At the same time, Veon says a fraction of the sale proceeds -- around $400 million -- will be used to acquire the Pakistan and Bangladesh assets of Global Telecom Holding for a consideration of $2.6 billion (including debt of approximately $1.6 billion). The acquisition will result in only a "minor impact" to Veon's net leverage ratio, and should serve to "further the group's ambitions of simplifying its corporate structure and increasing focus on emerging markets."
AZZ's strong quarter
Shares of AZZ popped as much as 18.5% early in the session, then settled to close up 11.2% after the metal coatings and welding solutions company announced significantly stronger-than-expected fiscal first-quarter 2019 results. AZZ's quarterly revenue climbed 27.7% year over year to $262.2 million, which translated to more than 30% growth in net income to $15.7 million, or $0.60 per diluted share. Analysts, on average, were only looking for earnings of $0.49 per share on revenue of $228.9 million.

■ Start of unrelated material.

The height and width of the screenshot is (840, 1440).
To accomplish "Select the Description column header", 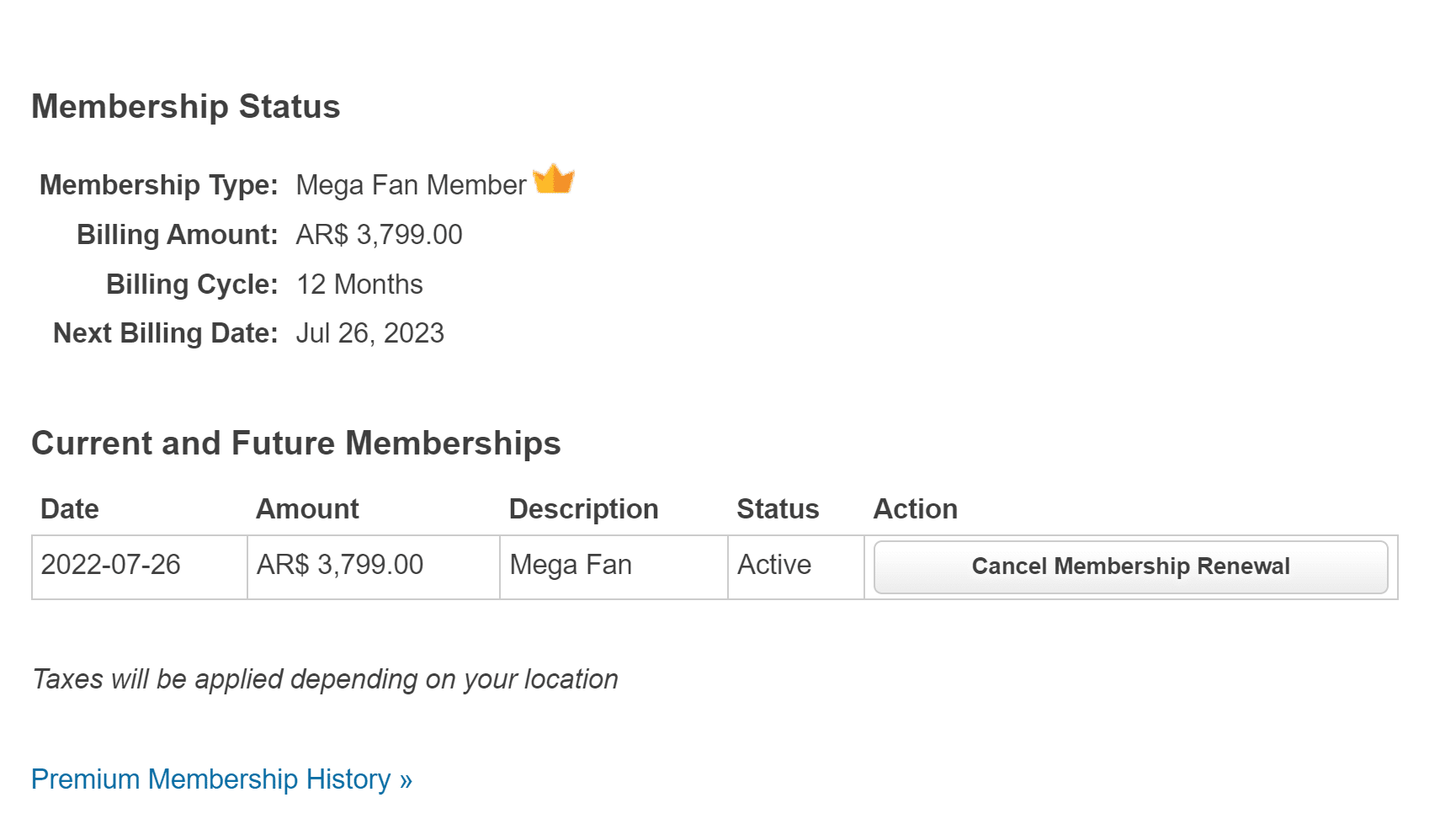I will pyautogui.click(x=583, y=509).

CEO Tom Ferguson credited the strength of both AZZ's energy and metal coatings segments, noting that bookings jumped more than 65% year over year to $320.5 million.
"We booked some larger electrical projects in China, executed on meaningful refinery projects both domestically and internationally, and saw renewed demand in our metal coating segment," Ferguson said. "The increase in bookings establishes a solid base of backlog to support our plan for the balance of the year."